Action humanitaire

Action humanitaire

L’Action humanitaire a pour objectif de protéger et de sauver des vies, de prévenir et d’alléger des souffrances humaines, de prendre en charge les besoins basiques et immédiats de la population et de promouvoir leurs droits, le tout dans une perspective de réduction de la vulnérabilité et de renforcement des capacités.

 

Les quatres principes humanitaires

 

L’assistance humanitaire doit être prêtée selon les principes humanitaires de base, d’impartialité, de neutralité et d’indépendance.

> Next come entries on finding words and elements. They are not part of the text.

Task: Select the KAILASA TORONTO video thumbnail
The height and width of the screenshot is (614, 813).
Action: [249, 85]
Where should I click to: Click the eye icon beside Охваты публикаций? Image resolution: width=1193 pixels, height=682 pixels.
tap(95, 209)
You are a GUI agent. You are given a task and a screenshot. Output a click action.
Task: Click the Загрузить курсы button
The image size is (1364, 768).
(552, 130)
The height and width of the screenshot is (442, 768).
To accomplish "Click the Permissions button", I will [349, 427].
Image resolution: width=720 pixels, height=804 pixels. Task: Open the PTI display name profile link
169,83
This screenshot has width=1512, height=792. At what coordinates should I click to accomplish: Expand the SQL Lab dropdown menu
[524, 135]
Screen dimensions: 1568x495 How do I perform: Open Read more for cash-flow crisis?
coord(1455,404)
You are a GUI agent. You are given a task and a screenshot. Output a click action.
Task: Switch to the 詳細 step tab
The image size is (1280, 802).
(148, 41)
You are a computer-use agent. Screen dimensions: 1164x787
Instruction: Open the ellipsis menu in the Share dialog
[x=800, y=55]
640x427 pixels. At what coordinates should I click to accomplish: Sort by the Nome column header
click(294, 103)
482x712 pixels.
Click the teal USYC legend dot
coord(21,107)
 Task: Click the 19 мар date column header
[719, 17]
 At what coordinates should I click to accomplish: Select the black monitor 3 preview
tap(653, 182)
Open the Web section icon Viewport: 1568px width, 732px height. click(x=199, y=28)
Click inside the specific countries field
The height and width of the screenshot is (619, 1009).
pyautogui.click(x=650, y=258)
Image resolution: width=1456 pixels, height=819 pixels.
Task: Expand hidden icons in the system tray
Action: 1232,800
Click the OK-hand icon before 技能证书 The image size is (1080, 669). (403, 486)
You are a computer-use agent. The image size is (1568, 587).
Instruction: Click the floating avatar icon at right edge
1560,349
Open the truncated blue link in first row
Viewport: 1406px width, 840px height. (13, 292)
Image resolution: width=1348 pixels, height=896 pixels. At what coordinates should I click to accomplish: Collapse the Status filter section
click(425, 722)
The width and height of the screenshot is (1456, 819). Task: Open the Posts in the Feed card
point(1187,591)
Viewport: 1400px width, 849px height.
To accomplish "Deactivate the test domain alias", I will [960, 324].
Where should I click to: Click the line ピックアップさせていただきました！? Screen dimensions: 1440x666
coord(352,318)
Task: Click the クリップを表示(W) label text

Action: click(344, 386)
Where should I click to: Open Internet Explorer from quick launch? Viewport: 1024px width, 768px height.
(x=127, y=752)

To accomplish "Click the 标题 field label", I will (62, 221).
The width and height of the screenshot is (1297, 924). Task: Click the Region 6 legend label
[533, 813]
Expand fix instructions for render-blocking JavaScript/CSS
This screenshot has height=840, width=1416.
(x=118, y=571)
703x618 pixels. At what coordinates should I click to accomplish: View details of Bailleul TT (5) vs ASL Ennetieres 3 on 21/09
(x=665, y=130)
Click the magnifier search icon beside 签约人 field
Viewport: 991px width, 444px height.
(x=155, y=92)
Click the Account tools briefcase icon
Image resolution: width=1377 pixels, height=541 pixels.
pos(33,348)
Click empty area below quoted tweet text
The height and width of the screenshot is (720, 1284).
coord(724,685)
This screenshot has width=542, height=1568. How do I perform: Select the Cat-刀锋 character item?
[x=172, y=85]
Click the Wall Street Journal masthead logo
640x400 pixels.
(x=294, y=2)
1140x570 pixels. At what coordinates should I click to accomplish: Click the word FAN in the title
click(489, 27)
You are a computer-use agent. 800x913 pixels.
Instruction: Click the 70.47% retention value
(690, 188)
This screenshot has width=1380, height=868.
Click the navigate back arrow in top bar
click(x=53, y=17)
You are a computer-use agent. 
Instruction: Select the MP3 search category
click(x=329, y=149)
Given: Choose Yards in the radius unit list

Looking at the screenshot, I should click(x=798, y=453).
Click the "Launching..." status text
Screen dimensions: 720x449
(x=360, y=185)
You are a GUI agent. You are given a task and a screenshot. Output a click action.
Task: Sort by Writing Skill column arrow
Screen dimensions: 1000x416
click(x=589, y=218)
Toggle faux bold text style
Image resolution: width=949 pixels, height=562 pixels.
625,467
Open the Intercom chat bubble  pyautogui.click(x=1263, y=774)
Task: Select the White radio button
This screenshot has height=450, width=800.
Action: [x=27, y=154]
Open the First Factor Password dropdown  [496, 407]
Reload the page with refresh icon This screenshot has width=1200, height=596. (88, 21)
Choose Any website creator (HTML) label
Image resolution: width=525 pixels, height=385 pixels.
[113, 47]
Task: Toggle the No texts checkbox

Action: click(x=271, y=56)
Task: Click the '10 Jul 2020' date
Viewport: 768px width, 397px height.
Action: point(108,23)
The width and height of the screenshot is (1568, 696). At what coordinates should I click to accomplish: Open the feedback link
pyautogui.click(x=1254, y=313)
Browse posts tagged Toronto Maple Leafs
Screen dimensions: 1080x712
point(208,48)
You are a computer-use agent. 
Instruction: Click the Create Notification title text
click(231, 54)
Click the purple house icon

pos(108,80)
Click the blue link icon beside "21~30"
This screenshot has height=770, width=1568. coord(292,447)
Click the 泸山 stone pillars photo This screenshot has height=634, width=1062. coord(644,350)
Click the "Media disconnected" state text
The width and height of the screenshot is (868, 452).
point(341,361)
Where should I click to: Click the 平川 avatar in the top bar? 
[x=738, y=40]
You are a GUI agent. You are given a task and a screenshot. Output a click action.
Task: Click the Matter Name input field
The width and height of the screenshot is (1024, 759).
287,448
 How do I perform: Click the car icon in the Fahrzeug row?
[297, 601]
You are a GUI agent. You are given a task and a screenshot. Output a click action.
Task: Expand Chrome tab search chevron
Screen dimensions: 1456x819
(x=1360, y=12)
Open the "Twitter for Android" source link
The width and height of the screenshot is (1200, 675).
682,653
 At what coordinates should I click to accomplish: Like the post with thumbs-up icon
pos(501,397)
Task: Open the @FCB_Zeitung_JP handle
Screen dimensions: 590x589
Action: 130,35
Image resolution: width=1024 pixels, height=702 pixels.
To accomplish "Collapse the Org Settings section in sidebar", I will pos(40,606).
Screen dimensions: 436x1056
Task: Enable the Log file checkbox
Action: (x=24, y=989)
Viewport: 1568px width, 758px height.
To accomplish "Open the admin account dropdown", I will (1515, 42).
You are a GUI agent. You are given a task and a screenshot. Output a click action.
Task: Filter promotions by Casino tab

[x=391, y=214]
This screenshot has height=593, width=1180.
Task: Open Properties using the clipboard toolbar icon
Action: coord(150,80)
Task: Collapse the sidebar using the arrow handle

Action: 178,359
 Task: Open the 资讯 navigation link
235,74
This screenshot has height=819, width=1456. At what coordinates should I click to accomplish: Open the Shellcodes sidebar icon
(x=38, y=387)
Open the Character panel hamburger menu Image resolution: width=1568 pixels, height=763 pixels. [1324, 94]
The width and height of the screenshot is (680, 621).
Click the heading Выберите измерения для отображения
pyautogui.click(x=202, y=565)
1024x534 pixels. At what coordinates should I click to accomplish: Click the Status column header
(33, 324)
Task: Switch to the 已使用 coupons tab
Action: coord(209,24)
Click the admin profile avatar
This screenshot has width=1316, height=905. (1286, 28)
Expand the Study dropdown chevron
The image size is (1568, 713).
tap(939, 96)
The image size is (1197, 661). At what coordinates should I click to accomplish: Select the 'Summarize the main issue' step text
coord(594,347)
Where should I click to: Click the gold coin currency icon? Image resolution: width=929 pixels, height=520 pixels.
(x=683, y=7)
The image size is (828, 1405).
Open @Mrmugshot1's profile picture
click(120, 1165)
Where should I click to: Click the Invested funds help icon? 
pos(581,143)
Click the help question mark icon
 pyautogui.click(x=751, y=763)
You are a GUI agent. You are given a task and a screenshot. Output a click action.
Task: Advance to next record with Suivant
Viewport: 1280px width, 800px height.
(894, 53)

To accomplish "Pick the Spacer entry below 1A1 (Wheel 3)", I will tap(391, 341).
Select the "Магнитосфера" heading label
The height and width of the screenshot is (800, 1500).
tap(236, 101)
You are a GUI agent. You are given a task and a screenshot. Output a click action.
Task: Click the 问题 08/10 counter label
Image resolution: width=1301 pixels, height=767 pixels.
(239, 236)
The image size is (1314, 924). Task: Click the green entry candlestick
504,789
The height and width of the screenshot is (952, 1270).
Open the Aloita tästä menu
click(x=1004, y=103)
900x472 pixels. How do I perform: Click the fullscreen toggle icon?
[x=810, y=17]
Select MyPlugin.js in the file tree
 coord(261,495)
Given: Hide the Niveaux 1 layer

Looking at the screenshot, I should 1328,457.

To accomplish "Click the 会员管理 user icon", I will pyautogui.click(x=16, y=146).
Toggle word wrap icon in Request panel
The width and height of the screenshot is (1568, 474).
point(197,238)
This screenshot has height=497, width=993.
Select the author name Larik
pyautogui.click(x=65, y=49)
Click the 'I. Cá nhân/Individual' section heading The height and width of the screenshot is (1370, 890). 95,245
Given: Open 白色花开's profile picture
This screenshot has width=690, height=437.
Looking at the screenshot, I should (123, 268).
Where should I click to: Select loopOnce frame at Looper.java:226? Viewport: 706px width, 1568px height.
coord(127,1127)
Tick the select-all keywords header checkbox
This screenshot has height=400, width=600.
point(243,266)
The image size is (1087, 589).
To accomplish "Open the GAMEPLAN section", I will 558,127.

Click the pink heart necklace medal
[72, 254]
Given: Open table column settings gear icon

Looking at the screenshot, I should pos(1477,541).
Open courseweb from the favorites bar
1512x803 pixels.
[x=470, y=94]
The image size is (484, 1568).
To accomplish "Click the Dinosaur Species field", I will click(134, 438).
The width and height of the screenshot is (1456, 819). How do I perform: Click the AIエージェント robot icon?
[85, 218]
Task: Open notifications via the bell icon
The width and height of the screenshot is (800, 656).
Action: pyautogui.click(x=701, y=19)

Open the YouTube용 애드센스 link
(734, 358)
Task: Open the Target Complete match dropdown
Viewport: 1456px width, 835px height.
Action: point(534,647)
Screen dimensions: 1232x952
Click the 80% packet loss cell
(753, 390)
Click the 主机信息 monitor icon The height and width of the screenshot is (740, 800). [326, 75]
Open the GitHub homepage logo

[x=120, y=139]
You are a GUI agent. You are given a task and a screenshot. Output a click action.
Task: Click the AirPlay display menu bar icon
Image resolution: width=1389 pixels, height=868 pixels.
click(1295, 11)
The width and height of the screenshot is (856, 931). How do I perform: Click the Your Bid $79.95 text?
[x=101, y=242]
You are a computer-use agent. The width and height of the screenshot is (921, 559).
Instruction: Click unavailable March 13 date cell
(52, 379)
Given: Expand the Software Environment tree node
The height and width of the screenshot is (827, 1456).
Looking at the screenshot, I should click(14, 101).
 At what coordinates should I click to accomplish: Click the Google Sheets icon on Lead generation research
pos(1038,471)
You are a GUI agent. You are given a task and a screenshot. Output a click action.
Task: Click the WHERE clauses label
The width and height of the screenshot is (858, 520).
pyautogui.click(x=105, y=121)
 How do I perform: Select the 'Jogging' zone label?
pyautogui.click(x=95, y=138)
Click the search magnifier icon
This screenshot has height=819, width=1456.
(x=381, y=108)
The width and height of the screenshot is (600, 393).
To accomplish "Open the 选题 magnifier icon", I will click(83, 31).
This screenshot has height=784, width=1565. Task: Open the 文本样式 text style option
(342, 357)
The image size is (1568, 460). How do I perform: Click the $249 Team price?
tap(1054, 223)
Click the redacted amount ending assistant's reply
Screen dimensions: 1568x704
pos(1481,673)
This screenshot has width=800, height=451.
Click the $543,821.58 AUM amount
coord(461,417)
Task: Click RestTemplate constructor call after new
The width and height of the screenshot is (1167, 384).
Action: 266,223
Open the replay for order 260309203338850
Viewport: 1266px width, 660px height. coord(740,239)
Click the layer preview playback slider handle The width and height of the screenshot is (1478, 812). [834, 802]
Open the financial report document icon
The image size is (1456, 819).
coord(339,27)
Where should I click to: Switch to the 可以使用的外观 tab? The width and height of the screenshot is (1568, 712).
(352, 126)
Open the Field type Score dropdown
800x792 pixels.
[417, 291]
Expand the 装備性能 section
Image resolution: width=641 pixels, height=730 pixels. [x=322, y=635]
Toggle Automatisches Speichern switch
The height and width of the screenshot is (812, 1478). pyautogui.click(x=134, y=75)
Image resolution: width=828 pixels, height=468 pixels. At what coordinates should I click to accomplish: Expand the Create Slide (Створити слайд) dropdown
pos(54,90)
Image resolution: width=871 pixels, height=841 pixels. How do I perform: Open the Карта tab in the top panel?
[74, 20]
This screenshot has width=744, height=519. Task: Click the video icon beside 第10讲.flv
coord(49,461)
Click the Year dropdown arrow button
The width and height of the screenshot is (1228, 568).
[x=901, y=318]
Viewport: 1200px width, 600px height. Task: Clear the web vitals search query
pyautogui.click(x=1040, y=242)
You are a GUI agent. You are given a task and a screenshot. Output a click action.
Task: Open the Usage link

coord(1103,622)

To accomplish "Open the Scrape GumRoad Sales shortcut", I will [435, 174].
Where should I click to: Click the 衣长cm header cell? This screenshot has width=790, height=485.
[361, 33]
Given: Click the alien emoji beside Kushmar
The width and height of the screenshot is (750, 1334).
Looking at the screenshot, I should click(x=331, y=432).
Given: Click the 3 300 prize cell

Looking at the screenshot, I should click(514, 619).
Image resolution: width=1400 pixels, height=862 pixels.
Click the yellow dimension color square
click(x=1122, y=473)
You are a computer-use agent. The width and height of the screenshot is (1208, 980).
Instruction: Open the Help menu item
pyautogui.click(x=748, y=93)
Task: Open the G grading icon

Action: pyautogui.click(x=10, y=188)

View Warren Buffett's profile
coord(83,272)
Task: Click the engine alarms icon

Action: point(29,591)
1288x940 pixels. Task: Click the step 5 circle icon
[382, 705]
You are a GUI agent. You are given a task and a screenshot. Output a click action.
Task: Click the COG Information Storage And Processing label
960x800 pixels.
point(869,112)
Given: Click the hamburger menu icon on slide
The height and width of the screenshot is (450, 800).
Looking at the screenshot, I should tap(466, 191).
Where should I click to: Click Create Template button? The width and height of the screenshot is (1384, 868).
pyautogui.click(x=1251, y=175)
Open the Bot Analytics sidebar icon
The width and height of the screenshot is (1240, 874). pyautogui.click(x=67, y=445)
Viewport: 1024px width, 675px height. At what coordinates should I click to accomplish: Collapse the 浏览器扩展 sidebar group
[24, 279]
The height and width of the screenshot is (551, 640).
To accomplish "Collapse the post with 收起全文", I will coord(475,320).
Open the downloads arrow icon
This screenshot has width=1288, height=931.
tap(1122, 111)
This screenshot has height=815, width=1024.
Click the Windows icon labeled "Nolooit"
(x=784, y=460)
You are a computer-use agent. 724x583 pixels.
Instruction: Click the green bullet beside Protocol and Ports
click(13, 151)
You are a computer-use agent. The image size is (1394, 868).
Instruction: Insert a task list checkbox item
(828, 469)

  1. L’humanité. L’allègement et la prévention de la souffrance humaine, sauver des vies et rétablir la dignité humaine, sont les principes fondateurs de l’action humanitaire.
  2. L’impartialité. Les actions humanitaires doivent être menées en se basant uniquement sur les besoins des personnes, sans discriminations au sein des populations affectées ou entre elles- mêmes.
  3. La neutralité. L’action humanitaire ne doit pas favoriser l’une des parties opposées ou en conflit armé.
  4. L’indépendance. Les objectifs humanitaires sont autonomes par rapport aux objectifs politiques, économiques, militaires ou de tout autre type que l’un quelconque des acteurs peut avoir par rapport aux zones d’intervention de l’action humanitaire.

 

Le Bureau d’Action Humanitaire (OAH) dans le Sahel et en Afrique Occidentale

L’OAH dispose d’une antenne régionale pour le Sahel et l’Afrique Occidentale, logée au Bureau Technique de la Coopération à Dakar et dont la mission principale est de renforcer la cohérence, la capacité et l’efficacité de la réponse humanitaire de l’OAH dans la région.

Les secteurs prioritaires

  • La sécurité alimentaire et nutritionnelle. Rien qu’au Mali, au Niger et en Mauritanie se trouvent 8 des 20 Millions de personnes ayant des besoins alimentaires pour l’année 2014. Les mauvaises prévisions agricoles et pastorales qui ont lieu de manière cyclique, l’évolution des prix, liés eux aussi à l’accès et à la disponibilité de produits sur le marché, font que plusieurs foyers éprouvent un besoin chronique d’assistance.
  • L’eau, l’assainissement et l’hygiène. Chaque année, des millions de personnes sont exposées à des risques de choléra dû à un accès à l’eau limité et à l’assainissement, sans mentionner d’autres impacts négatifs dus aux conséquences directes de cette limitation qui affecte la sécurité alimentaire, la nutrition ainsi que la capacité de production de ces populations et leur résilience.
  • La santé. Les systèmes de santé dans la région présentent dans une plus grande ou moindre mesure des problèmes structuraux qui rendent difficile l’accès de la population aux services de base, ce qui fait que les interventions humanitaires se tournent spécialement vers la prise en charge de la malnutrition et des maladies associées, les épidémies et le renforcement des équipes locales qui y font face.
  • La protection. Les mouvements de populations (déplacées, réfugiées et de retour) continuent dans toute la région. Les besoins de ces populations, outre l’assistance alimentaire ou sanitaire, sont de s’informer (savoir si la situation dans leur milieu d’origine permet le retour les aiderait à prendre des décisions raisonnables) ou d’ordre psychosocial, notamment pour les femmes et les enfants.